Crisis 2: USAID Funding Freeze
The $23 million in US funding to Virunga represented approximately a third of the park’s operating budget. Its abrupt removal, combined with the broader freeze of USAID funding that has affected conservation projects in nine African countries and dozens of nations across Latin America and Asia, removes the international financial backstop that has allowed Virunga to maintain operations during conflict cycles. The Virunga Foundation’s self-financing initiatives — chocolate, hydroelectricity, sustainable agriculture — are significant but cannot fully replace institutional government funding in the short term.
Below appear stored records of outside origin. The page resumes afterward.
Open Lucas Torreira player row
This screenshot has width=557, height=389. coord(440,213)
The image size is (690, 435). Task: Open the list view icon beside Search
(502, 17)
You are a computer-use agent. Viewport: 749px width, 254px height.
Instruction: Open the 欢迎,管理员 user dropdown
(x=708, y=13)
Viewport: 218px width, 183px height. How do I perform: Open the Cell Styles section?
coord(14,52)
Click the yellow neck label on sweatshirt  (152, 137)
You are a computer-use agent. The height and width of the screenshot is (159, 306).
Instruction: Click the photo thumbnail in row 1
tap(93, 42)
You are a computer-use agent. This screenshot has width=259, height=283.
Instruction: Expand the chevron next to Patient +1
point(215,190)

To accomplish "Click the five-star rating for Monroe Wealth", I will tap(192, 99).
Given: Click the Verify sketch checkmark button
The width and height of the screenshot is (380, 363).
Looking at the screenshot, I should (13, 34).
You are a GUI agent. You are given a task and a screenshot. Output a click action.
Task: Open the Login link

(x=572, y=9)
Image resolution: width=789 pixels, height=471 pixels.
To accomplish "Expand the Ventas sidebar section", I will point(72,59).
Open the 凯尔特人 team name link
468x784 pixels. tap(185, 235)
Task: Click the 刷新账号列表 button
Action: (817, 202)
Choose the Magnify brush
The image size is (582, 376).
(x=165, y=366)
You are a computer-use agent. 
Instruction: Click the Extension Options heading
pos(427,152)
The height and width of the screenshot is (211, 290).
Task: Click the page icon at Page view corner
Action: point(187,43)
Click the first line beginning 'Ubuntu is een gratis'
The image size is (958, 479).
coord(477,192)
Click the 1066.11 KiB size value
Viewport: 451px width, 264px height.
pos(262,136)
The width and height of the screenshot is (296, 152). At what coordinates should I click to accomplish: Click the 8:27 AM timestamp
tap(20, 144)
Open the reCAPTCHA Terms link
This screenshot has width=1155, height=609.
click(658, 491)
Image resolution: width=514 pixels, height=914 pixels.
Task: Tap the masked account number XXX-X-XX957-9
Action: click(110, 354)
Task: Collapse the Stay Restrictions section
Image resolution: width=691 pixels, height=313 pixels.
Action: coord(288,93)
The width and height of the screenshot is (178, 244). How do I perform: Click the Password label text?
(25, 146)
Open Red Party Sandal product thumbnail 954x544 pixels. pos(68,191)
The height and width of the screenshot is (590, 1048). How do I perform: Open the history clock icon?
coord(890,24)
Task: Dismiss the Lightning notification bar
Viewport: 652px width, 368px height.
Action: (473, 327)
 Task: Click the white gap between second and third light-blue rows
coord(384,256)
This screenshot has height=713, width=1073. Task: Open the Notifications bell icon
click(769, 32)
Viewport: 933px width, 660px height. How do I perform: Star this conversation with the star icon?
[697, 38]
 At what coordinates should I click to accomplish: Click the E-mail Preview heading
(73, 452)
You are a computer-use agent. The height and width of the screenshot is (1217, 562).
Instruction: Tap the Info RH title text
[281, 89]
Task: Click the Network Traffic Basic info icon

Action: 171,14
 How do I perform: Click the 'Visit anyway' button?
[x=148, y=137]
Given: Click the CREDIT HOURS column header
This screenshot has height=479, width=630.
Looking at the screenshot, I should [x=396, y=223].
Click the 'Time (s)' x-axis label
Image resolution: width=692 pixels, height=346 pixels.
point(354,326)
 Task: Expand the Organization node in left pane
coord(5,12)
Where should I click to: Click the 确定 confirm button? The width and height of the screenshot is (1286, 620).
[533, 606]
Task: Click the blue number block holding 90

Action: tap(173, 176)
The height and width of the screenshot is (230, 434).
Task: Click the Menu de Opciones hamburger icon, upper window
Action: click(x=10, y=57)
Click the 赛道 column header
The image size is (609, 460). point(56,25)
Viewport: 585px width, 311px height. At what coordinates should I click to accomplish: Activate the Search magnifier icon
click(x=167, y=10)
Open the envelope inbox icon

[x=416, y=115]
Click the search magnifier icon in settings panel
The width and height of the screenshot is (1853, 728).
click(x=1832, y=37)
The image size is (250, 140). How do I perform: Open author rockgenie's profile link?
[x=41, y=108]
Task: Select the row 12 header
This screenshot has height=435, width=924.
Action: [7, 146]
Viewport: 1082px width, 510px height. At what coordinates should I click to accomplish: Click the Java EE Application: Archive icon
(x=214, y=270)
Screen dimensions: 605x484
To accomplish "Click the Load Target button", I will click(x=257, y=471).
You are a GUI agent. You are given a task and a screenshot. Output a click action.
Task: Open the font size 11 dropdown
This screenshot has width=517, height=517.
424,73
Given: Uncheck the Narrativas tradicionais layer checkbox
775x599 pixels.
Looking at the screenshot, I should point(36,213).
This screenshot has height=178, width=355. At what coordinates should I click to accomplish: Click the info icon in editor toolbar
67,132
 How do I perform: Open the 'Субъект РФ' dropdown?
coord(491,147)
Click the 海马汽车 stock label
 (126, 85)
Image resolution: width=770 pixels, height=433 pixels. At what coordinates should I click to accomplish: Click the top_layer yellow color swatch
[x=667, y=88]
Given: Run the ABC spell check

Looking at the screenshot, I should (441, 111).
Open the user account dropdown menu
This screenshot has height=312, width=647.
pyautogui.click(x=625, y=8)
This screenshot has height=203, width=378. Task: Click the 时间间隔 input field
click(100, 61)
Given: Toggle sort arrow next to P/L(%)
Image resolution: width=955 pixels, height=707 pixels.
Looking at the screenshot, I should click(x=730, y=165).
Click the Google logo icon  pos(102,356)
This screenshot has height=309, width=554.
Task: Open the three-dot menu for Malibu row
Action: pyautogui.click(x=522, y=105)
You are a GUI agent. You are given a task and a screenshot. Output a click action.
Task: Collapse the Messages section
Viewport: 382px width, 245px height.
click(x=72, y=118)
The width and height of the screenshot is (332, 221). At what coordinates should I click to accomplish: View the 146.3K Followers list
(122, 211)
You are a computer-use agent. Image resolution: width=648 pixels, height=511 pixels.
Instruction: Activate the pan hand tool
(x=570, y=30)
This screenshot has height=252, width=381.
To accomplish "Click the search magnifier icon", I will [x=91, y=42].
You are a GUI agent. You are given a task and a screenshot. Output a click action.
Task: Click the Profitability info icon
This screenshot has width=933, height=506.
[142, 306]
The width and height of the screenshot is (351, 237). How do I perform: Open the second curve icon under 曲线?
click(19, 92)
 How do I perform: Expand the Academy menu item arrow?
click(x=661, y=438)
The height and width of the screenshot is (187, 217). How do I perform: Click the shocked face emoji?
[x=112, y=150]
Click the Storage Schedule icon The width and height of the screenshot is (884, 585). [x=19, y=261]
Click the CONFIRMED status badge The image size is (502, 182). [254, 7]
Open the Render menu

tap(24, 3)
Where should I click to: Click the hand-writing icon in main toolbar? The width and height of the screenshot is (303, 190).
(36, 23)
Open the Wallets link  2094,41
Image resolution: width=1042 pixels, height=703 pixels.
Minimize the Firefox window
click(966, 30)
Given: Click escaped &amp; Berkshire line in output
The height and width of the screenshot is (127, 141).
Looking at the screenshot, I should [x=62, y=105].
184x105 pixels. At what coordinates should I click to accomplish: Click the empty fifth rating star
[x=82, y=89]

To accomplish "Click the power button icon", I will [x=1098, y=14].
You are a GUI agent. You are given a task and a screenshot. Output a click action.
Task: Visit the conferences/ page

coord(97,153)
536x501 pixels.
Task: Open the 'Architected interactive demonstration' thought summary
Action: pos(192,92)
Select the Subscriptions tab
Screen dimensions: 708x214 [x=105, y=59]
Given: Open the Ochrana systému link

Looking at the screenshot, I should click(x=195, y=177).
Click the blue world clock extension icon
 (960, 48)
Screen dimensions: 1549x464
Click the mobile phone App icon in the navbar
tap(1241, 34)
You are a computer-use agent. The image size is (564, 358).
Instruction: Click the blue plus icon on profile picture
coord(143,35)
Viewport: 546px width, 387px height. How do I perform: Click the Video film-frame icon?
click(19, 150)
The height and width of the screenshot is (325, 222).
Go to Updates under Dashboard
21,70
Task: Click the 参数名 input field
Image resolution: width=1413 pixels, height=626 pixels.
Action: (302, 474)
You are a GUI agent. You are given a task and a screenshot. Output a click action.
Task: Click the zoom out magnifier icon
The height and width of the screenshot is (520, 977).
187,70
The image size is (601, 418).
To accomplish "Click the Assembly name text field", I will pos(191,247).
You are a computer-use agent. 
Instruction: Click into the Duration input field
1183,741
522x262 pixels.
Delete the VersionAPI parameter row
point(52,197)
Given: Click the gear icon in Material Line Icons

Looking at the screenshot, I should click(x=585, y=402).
Crisis 3: 8 Million Displaced People
The humanitarian crisis created by the DRC conflict has displaced 8 million people — more than the populations of Singapore or Switzerland. The majority of these people are in the eastern DRC, surrounding the parks. They need food, shelter, water, and fuel. The forests of Virunga and Kahuzi-Biega are the most accessible source of many of these resources. Even with the best intentions, the pressure of 8 million survival-driven human beings against a park boundary is a conservation challenge of an entirely different scale from anything the park has previously faced.
Conclusion: Life Triumphs — But for How Long?
Somewhere in the Mikeno sector of Virunga National Park, in a forest that is half occupied by rebel soldiers and fully mapped by community trackers, a mother mountain gorilla is nursing two infants. They were born on a day when gunfire could be heard in the distance, when their mother’s family group — 19 individuals, the Baraka family — moved carefully through terrain that humans with weapons also move through.
The infants will spend the next four years completely dependent on their mother. They will learn to walk in this forest, to climb these volcanic slopes, to recognise the faces of the trackers who come to count them every day. They will grow up as members of a species that should by all rights be extinct — and is not, because a decision was made, decades ago, to fight for them.
That fight is under extraordinary pressure in 2026. M23 controls half the park. Eight rangers were assassinated. Two pilots died in a surveillance crash. America cut $23 million in funding overnight. The charcoal trade is stripping the forest. Eight million displaced people are pressing against the boundaries.
And nine gorillas were born in the first three months of 2026.
The Congolese Institute for the Conservation of Nature was right: despite the challenges, life triumphs. But life triumphing is not the same as life being safe. The gorilla population has grown because humans have chosen to protect it — at extraordinary cost, through extraordinary obstacles. That choice must continue to be made, year after year, by rangers, trackers, donors, and governments.